== ARBEITSAUFTRAG ==
Wie lässt sich der folgende Text über die Bekämpfung von Geschlechtskrankheiten in Diktaturen im Anschluss an seinen letzten Satz fortsetzen?

== TEXTBLOCK ==
Disziplinierung durch politisierte Medizin?

 Die Bekämpfung von Geschlechtskrankheiten in den iberischen Diktaturen des 20. Jahrhunderts

 

Zahlreiche medizinhistorische Arbeiten haben in Fallstudien vor allem am Beispiel der DDR, aber auch verschiedener anderer Diktaturen Osteuropas, die Maßnahmen zur Bekämpfung und Eindämmung von Geschlechts-krankheiten in autoritären Regimen nach dem Zweiten Weltkrieg unter mikrogeschichtlicher Perspektive untersucht. Dabei konnte gezeigt werden, dass mutmaßlich an einer Geschlechtskrankheit leidende Personen in geschlossenen venerologischen Stationen, Fürsorgeheimen oder vergleich-baren Einrichtungen isoliert wurden. Dort erfolgte oftmals durch medizinisch nicht indizierte und teils fragwürdige Behandlungsmethoden sowie ideologischen Drill eine radikale Disziplinierung. Diese hatte zum Ziel, dass von den Patientinnen und Patienten und ihrer als deviant angesehenen Lebensweise nach der Entlassung keine Gefahr mehr für die sozialistische Gesellschaft ausgehen sollte. Die Opfer wurden dadurch häufig nicht nur körperlich, sondern vor allem auch psychisch geschädigt. Demzufolge sind die ergriffenen Maßnahmen als Repressionsmittel anzusehen, durch die Menschen, deren Lebensweise nicht mit der Ideologie des jeweiligen Regimes im Einklang stand, unterdrückt und gesellschaftlich ausgegrenzt werden sollten.

== AUFGABENDATEN ==
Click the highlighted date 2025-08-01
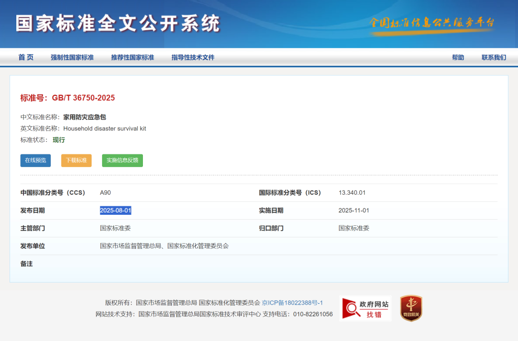 click(116, 211)
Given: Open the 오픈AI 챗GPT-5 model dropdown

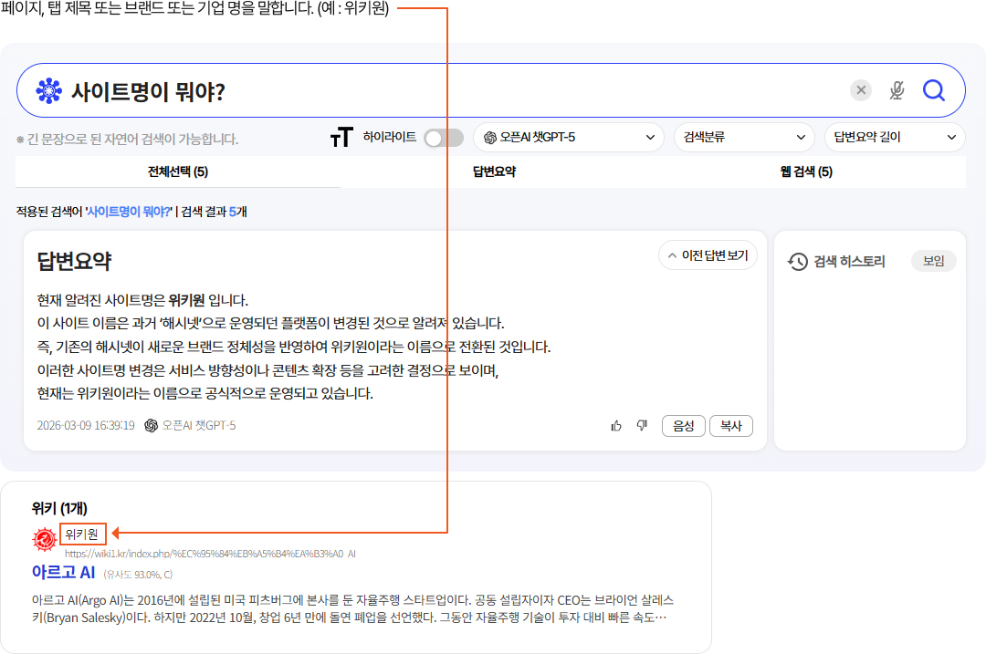Looking at the screenshot, I should point(570,138).
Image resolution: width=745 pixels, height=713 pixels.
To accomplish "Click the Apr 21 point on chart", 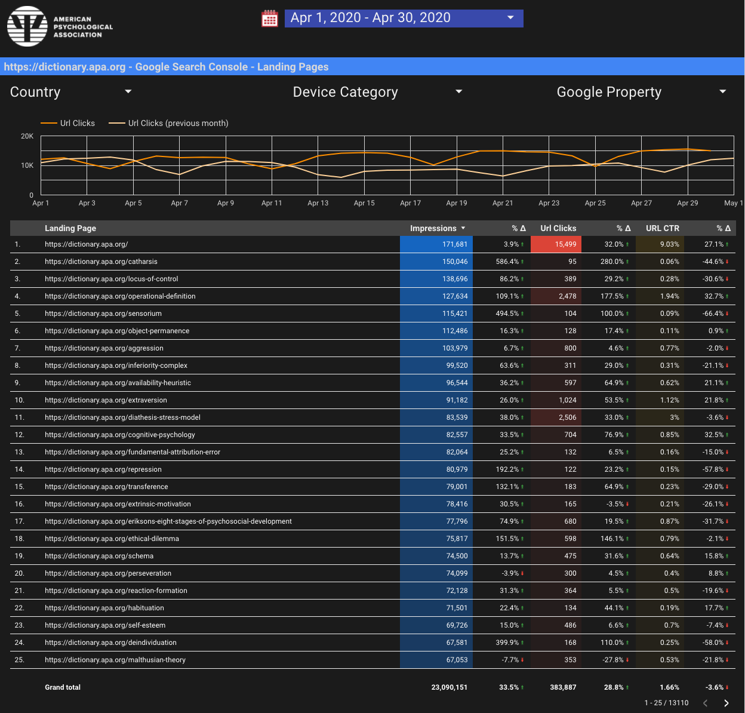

== LÖSUNG ==
 

Von den bisherigen Erkenntnissen ausgehend untersucht dieses Projekt entsprechende Einrichtungen zur Bekämpfung von sexuell übertragbaren Krankheiten in den iberischen Diktaturen der zweiten Hälfte des 20. Jahr-hunderts. Im Mittelpunkt steht dabei die Frage, ob bzw. in welcher Form auch in diesen autoritären Regimen versucht wurde, durch politisierte Medizin als nicht systemkonform eingestuftes Verhalten zu sanktionieren. Dabei gilt es zum einen, Parallelen aufzuzeigen, zum anderen soll aber auch heraus-gearbeitet werden, wie sich sozio-politische Besonderheiten – beispielsweise die große Bedeutung des Katholizismus in Südeuropa – auf die angewandten Repressionsstrategien auswirkten. Beginnend mit Madrid und Barcelona werden zunächst Einrichtungen zur Bekämpfung von Geschlechtskrankheiten in Spanien während der Diktatur Francisco Francos (1939-1975) in den Blick genommen, um zu untersuchen, ob es diesbezügliche Repressionen gab und diese in Regionen mit sehr starken autonomen Bestrebungen wie Katalonien stärker waren als in anderen, zentralistisch geprägten Landesteilen Spaniens. Anschließend erfolgt ein transnationaler Vergleich mit dem von António de Oliveira Salazar Mitte der 1930er Jahre errichteten „Estado Novo“ in Portugal.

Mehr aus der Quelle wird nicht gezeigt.